CONCEPT Cited by 3 sources

Git delta compression

Git delta compression is how Git makes its pack files compact: rather than storing a full compressed copy of every version of every file, Git represents most objects as deltas (diffs) against nearby base objects.

The pairing heuristic

For delta compression to work, Git has to choose candidate pairs to compare. Naïvely comparing every object against every other would be O(N²). So Git uses a heuristic: sort candidate objects and then compare each object only against a window of nearby objects in that sort order.

The default sort heuristic uses the last 16 characters of the file path. Files whose trailing 16 characters match are assumed likely to contain related content, so they end up near each other in the sort order and get paired for delta compression.

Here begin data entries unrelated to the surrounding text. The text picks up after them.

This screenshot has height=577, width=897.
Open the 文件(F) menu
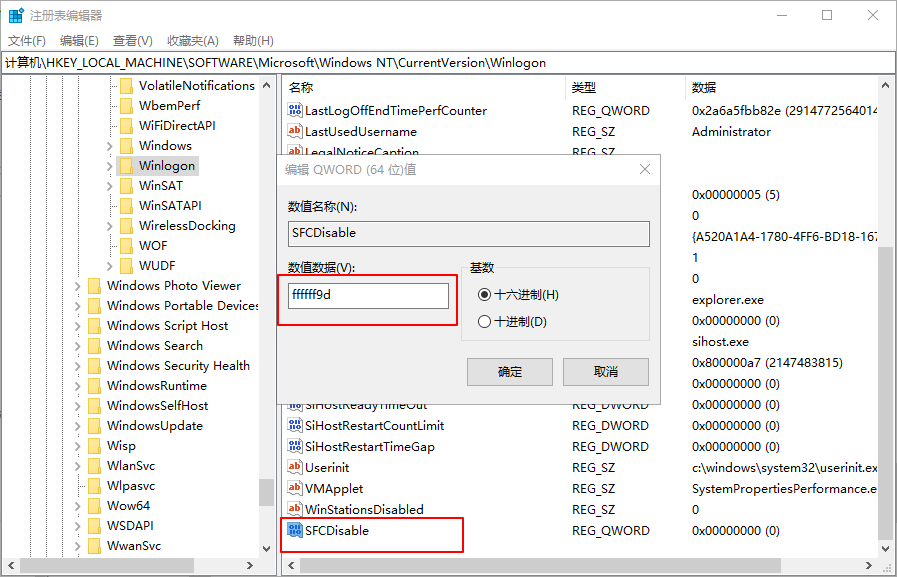pyautogui.click(x=27, y=41)

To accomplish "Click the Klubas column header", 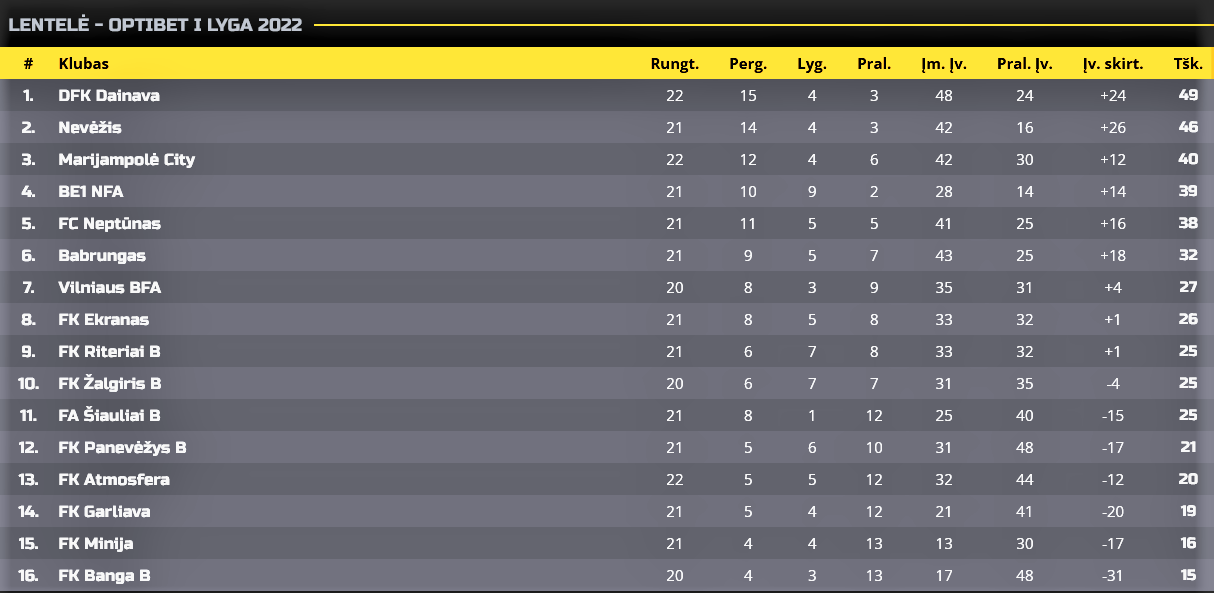I will (x=84, y=64).
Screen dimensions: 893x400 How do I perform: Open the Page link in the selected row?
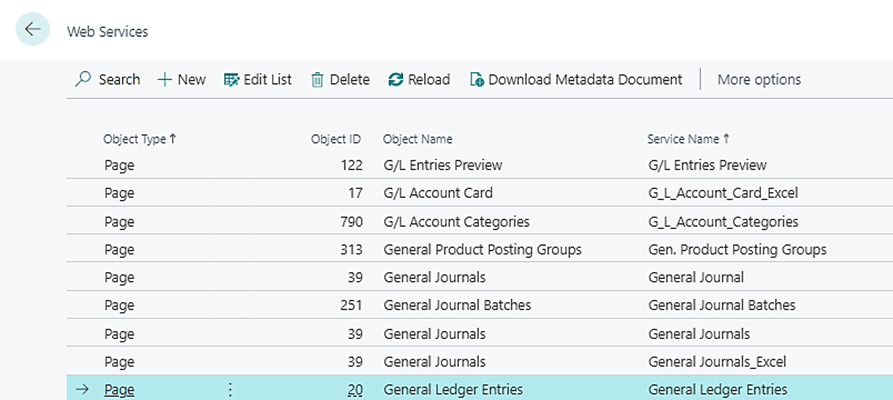[119, 390]
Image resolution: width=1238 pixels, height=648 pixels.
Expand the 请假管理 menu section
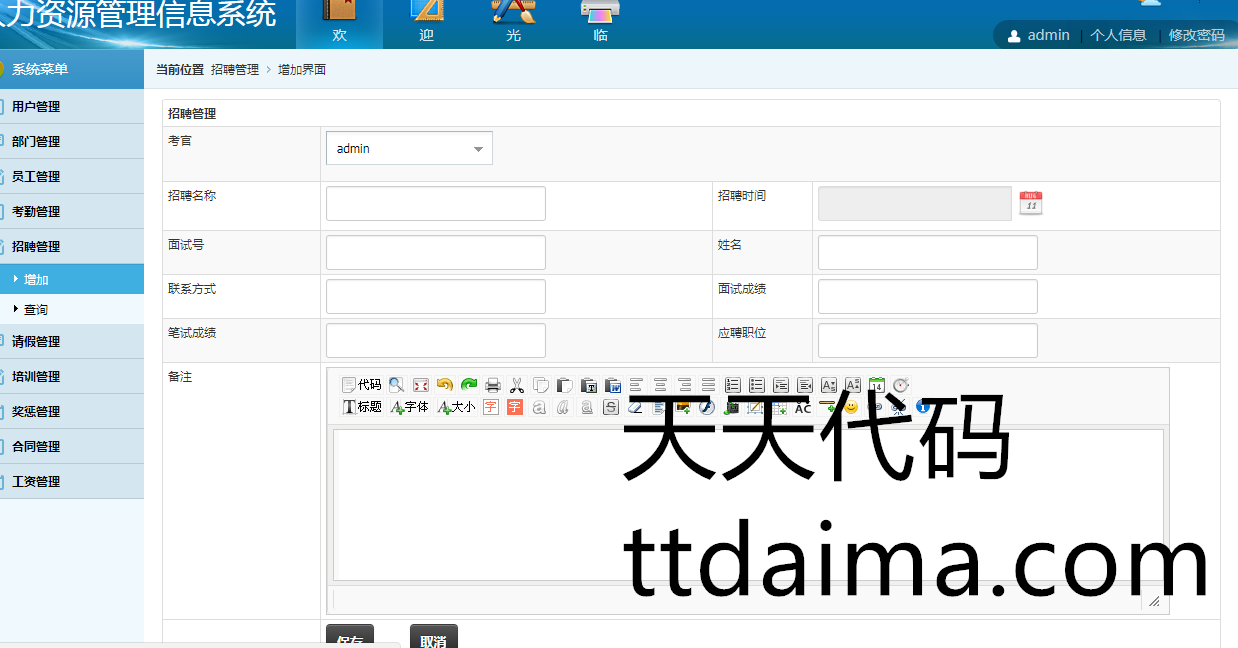click(36, 341)
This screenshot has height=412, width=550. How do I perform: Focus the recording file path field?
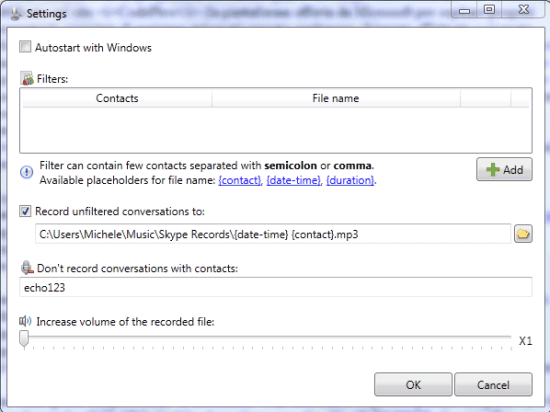pyautogui.click(x=273, y=234)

This works well in most codebases: src/auth/login.ts and src/auth/logout.ts both end in characters within the comparable window; different versions of the same file share their whole path.

The failure mode

The heuristic fails when the distinguishing portion of the path falls before the 16-character window. Then files that look similar in their last 16 characters — but actually belong to different logical groups — get paired, and Git computes a delta between them. The delta is large (they're not really similar), but Git still stores it, inflating the pack file.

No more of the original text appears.